I think that there is a general misfit between our political institutions and the direction of technology. Our institutions are still in the middle of the twentieth century, centralizing power, putting more and more resources into the same number of political hands. See my essay on the wealth controlled by politicians, reprinted here. Meanwhile, the rest of society is in the 21st century, featuring what Chris Anderson calls The Long Tail (I just finished Kindling the book. Much of its message seeped out before and after the book appeared, but it's still worth reading.)
Salmon is correct to suggest that urban voters are not well served by the current institutional setup. Perhaps a "horizontal network" of urban voters would have more in common than a territorial entity that embeds a city inside a province or a nation-state. But to me that is an argument against giving territorial monopolies to government units, and my guess is that Salmon didn't mean to go there.
UPDATE II: Ryan Avent joins the conversation:
I think the constituency is there, but creating a political identity that will resonate at the ballot box is more difficult than simply identifying a majority with shared interests. What’s needed is a catalyst, which might fundamentally shift the way that suburban voters think of themselves.
One candidate is high gas prices. Expensive gas will likely produce an inward migration sufficient to place a larger share of households in explicitly urban areas. It may also align the interests of suburban and urban voters on a number of important issues–transportation and infrastructure funding, for example.
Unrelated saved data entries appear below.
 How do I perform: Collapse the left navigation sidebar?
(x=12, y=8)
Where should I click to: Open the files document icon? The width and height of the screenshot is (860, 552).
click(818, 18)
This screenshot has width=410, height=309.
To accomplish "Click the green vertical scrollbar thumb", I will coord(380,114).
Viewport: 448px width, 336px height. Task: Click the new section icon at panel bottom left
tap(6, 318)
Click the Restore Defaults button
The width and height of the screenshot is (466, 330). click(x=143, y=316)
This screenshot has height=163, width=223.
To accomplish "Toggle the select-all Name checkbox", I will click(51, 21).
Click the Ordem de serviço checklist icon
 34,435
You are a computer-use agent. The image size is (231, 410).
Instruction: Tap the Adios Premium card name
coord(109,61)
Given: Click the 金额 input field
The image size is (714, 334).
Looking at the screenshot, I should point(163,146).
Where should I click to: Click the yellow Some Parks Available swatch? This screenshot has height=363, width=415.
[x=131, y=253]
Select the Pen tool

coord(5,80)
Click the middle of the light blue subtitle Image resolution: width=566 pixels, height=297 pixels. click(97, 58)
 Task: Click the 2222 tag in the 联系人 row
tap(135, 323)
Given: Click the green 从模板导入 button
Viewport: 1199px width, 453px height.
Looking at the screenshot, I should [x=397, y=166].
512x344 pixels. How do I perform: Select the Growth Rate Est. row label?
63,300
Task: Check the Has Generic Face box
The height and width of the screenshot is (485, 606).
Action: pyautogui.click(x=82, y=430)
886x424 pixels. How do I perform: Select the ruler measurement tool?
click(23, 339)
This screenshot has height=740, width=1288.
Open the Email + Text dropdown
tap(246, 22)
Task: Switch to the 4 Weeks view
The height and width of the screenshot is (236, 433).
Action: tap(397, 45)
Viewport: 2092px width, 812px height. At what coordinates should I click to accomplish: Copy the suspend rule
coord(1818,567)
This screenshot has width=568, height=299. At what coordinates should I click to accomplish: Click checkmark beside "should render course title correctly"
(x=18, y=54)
But the real game-changer may be the candidacy of Barack Obama. I’m reminded of the fundamental shifts in voter identification that took place under Richard Nixon and Ronald Reagan, who solidified southern Democrats and suburban anti-tax voters, respectively, in creating large new political voting blocs. Sometimes, a compelling politician is just a compelling politician, who comes and goes without altering the underlying political landscape. But sometimes, a compelling politician can facilitate the consolidation of new political identities.
He certainly has the constituency. The question is, even if he wins, can he heal the deep, deep split in the US on this issue? The geographic divide is also a class divide. Can the party of a single class, that amounts to say 30-35 percent of the workforce, effectively govern a polarized America? Seems to me the core issue is how to begin to mend the divide?
And you?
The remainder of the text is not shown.